(RECORDED INFORMATION)

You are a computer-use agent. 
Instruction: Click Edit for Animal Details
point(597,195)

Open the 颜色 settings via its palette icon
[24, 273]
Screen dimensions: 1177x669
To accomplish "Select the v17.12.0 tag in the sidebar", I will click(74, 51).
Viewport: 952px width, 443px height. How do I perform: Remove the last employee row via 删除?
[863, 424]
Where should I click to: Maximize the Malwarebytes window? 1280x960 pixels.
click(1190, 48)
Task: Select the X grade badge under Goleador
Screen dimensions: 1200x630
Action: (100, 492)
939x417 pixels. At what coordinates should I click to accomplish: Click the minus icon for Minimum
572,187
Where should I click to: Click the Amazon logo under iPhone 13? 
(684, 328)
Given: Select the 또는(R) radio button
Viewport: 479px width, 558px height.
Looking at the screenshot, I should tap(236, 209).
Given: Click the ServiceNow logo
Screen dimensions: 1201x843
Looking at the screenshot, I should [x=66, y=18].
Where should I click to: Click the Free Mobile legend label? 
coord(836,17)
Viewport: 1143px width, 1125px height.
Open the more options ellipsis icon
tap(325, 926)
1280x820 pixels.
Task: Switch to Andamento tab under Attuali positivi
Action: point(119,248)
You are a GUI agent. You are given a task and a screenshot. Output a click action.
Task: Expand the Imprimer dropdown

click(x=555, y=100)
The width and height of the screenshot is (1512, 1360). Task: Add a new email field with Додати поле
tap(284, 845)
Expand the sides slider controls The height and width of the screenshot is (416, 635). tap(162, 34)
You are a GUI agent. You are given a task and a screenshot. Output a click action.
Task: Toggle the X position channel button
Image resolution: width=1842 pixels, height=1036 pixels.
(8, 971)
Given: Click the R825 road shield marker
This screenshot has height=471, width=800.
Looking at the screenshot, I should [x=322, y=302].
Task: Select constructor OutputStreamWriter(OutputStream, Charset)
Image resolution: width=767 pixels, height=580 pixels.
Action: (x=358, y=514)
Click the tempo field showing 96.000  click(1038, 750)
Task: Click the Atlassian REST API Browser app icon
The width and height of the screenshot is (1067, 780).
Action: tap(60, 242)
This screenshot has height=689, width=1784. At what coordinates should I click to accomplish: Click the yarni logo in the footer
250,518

(End RECORDED INFORMATION)

§ REQUIREMENT
When a line in the material above contains the word "button", copy that line out.

§ RESULT OF THIS TASK
Given: Select the 또는(R) radio button
Task: Toggle the X position channel button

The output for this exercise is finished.